One of the greatest roles you play as an author is that of a storyteller. This role is particularly important when writing non-fiction. There are several ways to flex your storytelling muscles when writing in the non-fiction genre. Here are a few:

Examples or anecdotes are designed to teach or explain concepts, persuade or avoid  ambiguity. In your writing make your point, and then follow with an example that explains or justifies your point. 

Case studies, statistics, or quotes from a notable source give credibility to your account and give credence to your role as an expert. Offer details of the situation, challenge, solution, and results to tell the story of success or improvement you want readers to learn.

Humorous stories, or those that pull at the heartstrings, make a big impact on readers. Be sure your main point comes across in the story.

Photos, diagrams, or illustrations are visual elements that can add interest or further explain your text. A picture paints a thousand words and can often drive home a point quickly that may take many words to explain. Keep graphics near the text to which they are relevant. Label diagrams, illustrations, or tables clearly, and always quote the source.

Animated pictures or videos are great for electronic pieces, and can be interactive. Also, hyperlinks to relevant websites are excellent for adding interest. 

There is no limit to using the above elements, but a smart author knows when enough is enough. Above all, keep your readers in mind.

What storytelling elements have you used in your non-fiction book? 

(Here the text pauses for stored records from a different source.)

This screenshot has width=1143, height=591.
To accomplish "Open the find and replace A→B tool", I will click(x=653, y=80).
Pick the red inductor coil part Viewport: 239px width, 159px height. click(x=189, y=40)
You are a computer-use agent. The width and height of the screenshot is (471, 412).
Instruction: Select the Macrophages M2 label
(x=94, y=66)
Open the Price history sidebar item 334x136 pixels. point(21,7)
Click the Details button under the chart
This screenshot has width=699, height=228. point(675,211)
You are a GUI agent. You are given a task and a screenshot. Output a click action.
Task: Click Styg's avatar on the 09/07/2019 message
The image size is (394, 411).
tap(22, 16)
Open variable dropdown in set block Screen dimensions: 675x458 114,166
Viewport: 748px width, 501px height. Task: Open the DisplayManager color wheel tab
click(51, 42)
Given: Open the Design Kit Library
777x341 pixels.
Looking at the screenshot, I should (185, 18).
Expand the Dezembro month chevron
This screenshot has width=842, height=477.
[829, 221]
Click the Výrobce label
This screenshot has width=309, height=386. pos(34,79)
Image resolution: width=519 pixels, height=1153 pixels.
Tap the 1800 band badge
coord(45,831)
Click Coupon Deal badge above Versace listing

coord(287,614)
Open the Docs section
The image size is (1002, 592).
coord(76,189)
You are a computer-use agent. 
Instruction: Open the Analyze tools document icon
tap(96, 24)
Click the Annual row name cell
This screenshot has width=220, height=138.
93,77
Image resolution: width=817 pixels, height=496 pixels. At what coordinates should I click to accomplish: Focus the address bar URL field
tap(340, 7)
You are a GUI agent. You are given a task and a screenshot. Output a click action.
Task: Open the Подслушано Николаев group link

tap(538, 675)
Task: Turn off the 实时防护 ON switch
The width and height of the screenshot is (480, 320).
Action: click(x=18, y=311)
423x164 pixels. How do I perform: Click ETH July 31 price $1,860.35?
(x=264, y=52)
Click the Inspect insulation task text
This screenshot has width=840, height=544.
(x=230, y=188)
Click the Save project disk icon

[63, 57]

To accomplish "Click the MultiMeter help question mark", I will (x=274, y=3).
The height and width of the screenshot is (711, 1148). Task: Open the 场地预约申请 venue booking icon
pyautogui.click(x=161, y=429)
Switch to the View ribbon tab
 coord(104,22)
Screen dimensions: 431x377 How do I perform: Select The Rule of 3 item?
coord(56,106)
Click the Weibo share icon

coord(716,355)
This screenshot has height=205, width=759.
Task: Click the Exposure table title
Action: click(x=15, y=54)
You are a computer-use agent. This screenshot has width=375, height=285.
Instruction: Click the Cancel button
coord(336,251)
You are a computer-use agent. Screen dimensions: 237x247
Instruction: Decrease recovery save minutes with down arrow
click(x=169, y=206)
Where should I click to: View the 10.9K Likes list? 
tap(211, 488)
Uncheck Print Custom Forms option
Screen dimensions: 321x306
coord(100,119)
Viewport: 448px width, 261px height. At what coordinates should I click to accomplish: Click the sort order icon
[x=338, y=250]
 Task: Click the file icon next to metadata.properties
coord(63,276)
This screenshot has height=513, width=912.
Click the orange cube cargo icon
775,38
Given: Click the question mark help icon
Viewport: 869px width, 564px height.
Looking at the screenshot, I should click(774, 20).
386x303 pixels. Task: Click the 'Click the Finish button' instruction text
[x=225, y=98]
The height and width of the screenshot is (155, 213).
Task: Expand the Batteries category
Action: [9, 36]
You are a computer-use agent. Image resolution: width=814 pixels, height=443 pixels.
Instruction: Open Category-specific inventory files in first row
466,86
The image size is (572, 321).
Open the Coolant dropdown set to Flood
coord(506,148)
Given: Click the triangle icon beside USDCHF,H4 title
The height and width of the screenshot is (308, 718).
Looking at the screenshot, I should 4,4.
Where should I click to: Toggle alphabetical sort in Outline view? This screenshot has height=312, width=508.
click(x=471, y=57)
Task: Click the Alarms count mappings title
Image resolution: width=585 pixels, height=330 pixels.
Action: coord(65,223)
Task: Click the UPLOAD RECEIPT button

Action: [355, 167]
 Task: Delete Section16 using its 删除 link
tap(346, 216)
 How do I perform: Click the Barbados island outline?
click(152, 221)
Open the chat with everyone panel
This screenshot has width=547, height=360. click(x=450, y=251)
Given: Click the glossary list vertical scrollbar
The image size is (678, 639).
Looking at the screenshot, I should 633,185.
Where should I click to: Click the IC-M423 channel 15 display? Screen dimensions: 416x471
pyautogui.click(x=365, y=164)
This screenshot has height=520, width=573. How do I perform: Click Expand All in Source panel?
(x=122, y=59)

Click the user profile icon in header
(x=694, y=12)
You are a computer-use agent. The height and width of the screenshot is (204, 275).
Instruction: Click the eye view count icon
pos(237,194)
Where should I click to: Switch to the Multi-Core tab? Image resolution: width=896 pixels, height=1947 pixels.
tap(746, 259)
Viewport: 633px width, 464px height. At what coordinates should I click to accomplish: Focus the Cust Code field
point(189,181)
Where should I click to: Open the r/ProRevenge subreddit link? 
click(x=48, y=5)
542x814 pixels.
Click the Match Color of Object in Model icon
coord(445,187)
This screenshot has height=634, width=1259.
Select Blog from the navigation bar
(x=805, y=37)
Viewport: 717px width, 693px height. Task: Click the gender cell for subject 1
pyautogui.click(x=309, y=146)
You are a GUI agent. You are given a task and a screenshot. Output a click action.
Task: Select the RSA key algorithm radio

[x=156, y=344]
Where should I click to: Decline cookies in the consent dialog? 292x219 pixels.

  1. I heard Anita speak recently at the Women of Wow luncheon, her talk was very inspiring. Anita helped me realize that in order to realize my dream of becoming a published writer I must make a serious commitment, be willing to work hard, learn new techniques. She encouraged me to take baby steps by daily disciplining myself to journal. Anita your recent article confirmed an idea I have for a book about motherhood, to include inter-generational stories to tie it together. This was a great article.

    Tammy Bryant

  2. Tammy, thanks so much for your comment. So glad to be of help. All the best with your motherhood book. Sounds like a great topic!